Investigative Journalism

INVESTIGATIVE JOURNALISM….Over at TomPaine.com, Russ Baker mourns the loss of investigative reporting:

With W. Mark Felt?s confession, we now know that Carl Bernstein and Bob Woodward were not making it up….They actually did hold covert meetings in underground parking structures and engage in all manner of classic derring-do. The goings-on came to define the very essence of investigative reporting. A generation of young journalists were thus inspired, and investigative reporting grew and thrived.

But that Golden Age is gone, and we need to figure out why, and what can be done to revive it.

I’m a little skeptical about this. If the post-Woodstein era really was a golden age of investigative journalism, I wish someone could remind me of what got investigated. Last I heard, Iran/Contra went nowhere and George “I was out of the loop” Bush won the 1988 election handily.

Beyond this, Baker posits three causes for the decline of investigative reporting, and I’m not sure I buy them:

  • Media concentration and an obsession with the bottom line have dried up funds for investigative reporting.

    Hmmm. I see Baker’s point here, but I wonder: Did very many newspapers really have big budgets for long-term investigative reporting back in the 70s and 80s? Weren’t Woodward and Bernstein just ordinary beat reporters who did plenty of day-to-day stories in between Watergate scoops?

  • Conflict of interest prevents serious investigative reporting. How can NBC investigate military contractors when it’s owned by General Electric?

    NBC has been owned by RCA since the day it started. Conflict of interest is nothing new there.

    Besides, most serious investigative reporting is done by the big metro/national dailies, and nothing much has changed there either. The New York Times is still independent. The Wall Street Journal is owned by Dow Jones, same as always. The LA Times was independent until a few years ago, and even now is owned by the Tribune Company, a media conglomerate with no ties to non-media companies except the Chicago Cubs. Ditto for the Washington Post, which was a media conglomerate before Woodward and Bernstein had ever heard Richard Nixon’s name.

  • Intimidation from the right has made the media timid.

    Maybe, but this is a little harder to judge. If reporters are really less willing to go after tough stories these days, my guess is that right-wing intimidation isn’t the reason why.

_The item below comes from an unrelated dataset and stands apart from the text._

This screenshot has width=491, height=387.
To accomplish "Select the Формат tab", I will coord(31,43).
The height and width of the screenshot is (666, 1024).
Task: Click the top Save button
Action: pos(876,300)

In fact, far from inspiring a generation of investigative titans, I sometimes think that Watergate had a serious negative effect on investigative journalism that no one ever talks about. I call it the “smoking gun syndrome,” and it’s the fact that all that matters in modern scandals is whether you can find an absolutely 100% ironclad smoking gun ? the kind that the Pentagon Papers and Watergate made famous. Come up with a semen stain on a blue dress and you have a feeding frenzy even if the underlying issue is pretty trivial. Fail to find an incriminating document after Ollie North’s shredding party and Reagan and Bush get off scot free from Iran/Contra even though no sentient observer honestly believes they didn’t know what was going on.

Government officials have learned this lesson, of course, and they no longer do things like taping Oval Office conversations. In other words, if there’s truly been a decline in investigative journalism since Watergate, I suspect it’s due less to a decrease in journalistic prowess and more to an increase in governmental coverup ability. Being asked why the shredders were operating late at night may be embarrassing, but it’s better than having a file cabinet full of intact documents that makes the answer obvious.